Mario Benedetti
Cuando los parlantes anunciaron
que las Líneas Centroamericanas de Aviación postergaban por veinticuatro horas su
vuelo número 914, Sergio Rivera hizo un gesto de impaciencia. No ignoraba, por supuesto,
la clásica argumentación: siempre es mejor una demora impuesta por la prudencia
que una dificultad (“acaso irreparable”) en pleno vuelo. De cualquier manera, esta
demora complicaba bastante sus planes con respecto a la próxima escala, donde ya
tenía citas concertadas para el siguiente mediodía.
Decidió
autoimponerse la resignación. La afelpada voz femenina del parlante seguía diciendo
ahora que la Compañía proporcionaría vales a sus pasajeros para que cenaran, pernoctaran
y desayunaran en el Hotel Internacional, cercano al Aeropuerto. Nunca había estado
en este país eslavo y no le habría desagradado conocerlo, pero por una sola noche
(y aunque el Banco del aeropuerto estaba atendiendo a los pasajeros en tránsito)

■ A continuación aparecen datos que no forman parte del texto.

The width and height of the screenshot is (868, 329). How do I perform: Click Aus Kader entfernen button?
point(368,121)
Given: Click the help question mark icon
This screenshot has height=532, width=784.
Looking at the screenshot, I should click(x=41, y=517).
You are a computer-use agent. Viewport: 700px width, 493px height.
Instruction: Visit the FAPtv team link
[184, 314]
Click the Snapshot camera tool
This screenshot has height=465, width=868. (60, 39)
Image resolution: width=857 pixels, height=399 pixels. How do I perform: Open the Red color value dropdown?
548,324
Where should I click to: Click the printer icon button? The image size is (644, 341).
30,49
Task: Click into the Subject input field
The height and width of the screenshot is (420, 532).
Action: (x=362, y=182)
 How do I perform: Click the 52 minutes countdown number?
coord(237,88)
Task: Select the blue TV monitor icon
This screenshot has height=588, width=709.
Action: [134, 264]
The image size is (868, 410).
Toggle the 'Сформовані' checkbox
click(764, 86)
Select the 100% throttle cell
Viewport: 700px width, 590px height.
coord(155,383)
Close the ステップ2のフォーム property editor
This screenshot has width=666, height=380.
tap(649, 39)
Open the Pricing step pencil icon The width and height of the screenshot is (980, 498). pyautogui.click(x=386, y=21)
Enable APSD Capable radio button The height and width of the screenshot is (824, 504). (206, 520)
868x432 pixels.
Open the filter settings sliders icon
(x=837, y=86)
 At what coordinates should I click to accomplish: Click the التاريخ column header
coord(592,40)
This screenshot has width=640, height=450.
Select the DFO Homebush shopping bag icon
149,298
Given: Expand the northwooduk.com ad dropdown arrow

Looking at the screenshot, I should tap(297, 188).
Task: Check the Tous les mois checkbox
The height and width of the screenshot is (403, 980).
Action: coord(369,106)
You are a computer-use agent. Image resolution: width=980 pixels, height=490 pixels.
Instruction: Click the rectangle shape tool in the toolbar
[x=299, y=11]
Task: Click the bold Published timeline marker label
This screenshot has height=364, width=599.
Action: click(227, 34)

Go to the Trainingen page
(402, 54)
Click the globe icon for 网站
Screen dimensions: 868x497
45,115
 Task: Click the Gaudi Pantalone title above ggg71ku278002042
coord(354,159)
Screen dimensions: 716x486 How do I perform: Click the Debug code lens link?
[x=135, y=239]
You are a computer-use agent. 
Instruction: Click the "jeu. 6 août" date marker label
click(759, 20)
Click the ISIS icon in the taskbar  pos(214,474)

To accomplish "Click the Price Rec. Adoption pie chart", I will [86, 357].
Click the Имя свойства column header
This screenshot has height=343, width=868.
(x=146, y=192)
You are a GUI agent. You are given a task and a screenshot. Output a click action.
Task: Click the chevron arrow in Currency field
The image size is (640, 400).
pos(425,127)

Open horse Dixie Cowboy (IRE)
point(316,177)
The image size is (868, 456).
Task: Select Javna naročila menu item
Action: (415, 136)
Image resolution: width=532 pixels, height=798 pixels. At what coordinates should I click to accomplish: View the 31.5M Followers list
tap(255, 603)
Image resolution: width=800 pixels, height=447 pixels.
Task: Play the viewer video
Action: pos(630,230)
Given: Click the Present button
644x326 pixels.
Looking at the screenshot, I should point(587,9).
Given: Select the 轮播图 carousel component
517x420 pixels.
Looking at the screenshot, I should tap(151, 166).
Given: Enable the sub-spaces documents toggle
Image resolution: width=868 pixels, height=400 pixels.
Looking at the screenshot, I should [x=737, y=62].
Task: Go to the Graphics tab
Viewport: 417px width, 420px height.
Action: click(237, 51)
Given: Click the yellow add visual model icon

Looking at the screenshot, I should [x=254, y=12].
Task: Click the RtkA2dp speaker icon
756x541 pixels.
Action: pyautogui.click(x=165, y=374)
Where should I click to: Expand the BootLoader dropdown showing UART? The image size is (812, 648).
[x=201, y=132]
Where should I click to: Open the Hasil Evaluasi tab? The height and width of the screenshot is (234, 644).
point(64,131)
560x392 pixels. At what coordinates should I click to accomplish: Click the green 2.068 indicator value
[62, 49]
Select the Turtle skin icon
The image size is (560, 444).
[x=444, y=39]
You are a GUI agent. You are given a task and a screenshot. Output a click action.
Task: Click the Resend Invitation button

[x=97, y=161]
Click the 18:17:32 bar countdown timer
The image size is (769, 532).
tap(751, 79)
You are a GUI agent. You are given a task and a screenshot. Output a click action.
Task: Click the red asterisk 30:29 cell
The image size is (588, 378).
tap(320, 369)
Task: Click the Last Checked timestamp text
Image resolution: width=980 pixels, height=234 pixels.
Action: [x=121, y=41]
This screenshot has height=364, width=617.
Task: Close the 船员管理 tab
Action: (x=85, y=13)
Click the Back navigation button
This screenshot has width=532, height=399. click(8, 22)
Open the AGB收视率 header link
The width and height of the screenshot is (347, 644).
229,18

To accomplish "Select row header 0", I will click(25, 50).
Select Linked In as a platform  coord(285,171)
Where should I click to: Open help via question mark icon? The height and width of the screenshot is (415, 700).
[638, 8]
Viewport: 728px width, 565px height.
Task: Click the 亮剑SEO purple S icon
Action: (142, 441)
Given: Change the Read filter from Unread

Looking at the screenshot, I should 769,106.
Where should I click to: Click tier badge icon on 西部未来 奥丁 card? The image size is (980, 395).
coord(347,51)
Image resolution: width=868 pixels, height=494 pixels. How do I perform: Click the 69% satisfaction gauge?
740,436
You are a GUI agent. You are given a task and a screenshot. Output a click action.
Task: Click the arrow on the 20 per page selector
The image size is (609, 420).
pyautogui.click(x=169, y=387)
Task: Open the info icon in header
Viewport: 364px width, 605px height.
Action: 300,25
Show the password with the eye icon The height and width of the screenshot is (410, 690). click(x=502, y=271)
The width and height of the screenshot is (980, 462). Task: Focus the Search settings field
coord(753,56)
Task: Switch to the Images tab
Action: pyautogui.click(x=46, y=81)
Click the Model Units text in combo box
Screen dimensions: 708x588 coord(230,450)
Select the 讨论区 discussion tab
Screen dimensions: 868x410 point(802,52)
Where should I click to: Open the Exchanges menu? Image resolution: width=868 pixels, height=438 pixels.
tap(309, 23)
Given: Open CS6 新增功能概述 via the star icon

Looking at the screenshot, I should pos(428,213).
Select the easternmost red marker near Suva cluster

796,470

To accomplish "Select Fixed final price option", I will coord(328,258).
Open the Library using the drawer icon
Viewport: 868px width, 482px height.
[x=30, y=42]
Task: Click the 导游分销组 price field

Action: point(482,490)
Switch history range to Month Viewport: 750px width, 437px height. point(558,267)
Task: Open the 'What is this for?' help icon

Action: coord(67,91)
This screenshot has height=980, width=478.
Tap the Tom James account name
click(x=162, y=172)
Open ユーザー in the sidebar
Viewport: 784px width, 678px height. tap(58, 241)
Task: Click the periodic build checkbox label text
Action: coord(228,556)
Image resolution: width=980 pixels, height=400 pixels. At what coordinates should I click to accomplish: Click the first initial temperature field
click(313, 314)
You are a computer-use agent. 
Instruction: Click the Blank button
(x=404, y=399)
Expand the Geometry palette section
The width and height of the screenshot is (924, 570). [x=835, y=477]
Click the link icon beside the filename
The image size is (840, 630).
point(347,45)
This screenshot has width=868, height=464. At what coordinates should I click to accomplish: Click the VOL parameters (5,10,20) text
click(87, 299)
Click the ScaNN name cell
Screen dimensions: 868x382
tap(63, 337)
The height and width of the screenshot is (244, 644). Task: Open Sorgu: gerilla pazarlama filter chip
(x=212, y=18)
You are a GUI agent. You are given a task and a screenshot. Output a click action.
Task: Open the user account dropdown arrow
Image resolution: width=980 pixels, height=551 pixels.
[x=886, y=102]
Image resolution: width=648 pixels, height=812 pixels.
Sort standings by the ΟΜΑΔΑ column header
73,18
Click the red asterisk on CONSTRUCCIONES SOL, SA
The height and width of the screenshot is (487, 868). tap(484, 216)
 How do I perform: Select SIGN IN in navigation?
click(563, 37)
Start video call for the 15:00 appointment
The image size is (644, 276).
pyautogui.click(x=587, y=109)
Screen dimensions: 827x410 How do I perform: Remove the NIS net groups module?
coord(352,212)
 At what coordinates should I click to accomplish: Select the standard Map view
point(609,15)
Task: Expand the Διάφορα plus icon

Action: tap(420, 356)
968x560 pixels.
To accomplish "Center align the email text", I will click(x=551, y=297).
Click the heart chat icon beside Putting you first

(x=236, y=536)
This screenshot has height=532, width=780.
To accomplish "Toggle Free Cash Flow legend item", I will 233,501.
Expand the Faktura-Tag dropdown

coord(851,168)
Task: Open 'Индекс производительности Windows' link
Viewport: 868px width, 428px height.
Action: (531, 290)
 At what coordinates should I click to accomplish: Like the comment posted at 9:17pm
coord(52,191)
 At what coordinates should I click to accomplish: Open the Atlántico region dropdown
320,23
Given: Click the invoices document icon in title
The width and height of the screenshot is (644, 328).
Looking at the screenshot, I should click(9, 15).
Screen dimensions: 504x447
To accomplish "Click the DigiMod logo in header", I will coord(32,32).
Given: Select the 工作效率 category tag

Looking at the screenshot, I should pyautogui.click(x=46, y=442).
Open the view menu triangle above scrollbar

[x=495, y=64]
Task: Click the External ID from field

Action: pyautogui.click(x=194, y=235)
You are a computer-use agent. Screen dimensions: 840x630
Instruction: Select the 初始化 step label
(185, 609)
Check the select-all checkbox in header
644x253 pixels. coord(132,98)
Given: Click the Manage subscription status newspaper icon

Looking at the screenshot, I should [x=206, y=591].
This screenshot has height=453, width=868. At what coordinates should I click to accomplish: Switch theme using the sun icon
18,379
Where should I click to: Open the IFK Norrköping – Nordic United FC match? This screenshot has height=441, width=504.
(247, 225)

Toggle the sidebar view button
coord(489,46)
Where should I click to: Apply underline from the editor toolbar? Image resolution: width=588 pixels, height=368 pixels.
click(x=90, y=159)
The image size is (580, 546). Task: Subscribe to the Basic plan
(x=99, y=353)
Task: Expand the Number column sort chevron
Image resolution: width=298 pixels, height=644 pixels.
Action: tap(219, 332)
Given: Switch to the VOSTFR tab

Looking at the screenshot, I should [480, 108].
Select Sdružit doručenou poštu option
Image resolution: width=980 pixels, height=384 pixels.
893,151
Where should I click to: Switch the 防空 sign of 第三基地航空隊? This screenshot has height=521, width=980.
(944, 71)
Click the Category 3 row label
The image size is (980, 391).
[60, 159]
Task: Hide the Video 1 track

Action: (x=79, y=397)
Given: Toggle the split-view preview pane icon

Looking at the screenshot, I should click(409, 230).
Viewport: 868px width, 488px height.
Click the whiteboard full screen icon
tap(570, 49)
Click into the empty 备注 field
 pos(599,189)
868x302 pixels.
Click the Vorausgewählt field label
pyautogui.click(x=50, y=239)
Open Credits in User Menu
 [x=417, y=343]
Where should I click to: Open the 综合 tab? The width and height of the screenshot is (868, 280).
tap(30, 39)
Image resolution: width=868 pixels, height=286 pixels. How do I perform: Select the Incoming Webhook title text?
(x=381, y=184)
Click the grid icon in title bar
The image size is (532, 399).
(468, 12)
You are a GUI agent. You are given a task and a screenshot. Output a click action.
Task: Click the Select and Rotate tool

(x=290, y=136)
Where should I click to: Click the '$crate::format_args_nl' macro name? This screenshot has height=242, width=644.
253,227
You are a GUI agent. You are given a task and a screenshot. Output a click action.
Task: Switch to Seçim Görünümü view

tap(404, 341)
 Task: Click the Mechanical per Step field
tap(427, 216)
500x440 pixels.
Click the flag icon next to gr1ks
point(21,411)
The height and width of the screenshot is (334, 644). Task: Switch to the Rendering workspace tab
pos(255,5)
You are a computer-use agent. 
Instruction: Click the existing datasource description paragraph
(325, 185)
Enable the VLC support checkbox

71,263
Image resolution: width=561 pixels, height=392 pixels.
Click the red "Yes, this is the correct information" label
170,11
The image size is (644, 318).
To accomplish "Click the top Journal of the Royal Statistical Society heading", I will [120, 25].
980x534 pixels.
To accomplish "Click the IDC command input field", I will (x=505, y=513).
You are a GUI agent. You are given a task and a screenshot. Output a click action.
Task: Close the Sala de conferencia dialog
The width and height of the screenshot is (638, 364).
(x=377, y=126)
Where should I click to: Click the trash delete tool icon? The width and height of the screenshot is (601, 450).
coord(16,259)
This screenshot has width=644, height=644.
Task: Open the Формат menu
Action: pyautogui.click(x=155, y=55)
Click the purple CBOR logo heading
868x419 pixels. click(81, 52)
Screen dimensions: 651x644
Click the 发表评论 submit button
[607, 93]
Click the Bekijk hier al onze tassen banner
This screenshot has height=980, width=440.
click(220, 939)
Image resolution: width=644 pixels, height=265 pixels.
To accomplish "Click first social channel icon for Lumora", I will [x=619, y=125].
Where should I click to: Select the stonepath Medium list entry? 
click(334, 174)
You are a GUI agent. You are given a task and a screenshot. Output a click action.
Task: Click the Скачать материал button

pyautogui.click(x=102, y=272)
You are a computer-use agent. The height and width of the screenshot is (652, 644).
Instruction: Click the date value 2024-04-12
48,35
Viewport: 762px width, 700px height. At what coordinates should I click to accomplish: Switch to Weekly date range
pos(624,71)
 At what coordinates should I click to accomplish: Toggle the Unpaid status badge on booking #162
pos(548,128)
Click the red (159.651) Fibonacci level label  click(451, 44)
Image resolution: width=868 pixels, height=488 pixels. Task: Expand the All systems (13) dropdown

no iba a cambiar dólares. De modo que fue hasta el mostrador de LCA, hizo cola para
recibir los vales y decidió no pedir ni un solo extra durante la cena.
Nevaba cuando
el ómnibus los dejó frente al Hotel. Pensó que era la segunda vez que veía nieve.
La otra había sido en Nueva York, en un repentino viaje que debió realizar (al igual
que éste, por cuenta de la Sociedad Anónima) hacía casi tres años. El frío de dieciocho
bajo cero, que primero arremetió contra sus orejas y luego lo sacudió en un escalofrío
integral, le hizo añorar la bufanda azul que había dejado en el avión. Menos mal
que las puertas de cristal se abrieron antes de que él las tocara, y de inmediato
una ola de calor lo reconfortó. Pensó que en ese momento le hubiera gustado tener
cerca a Clara, su mujer, y a Eduardo, su hijo de cinco años. Después de todo, era
un hombre de hogar.
En
el restorán, vio que había mesas para dos, para cuatro y para seis. Él eligió una
para dos, con la secreta esperanza de comer solo y así poder leer con tranquilidad.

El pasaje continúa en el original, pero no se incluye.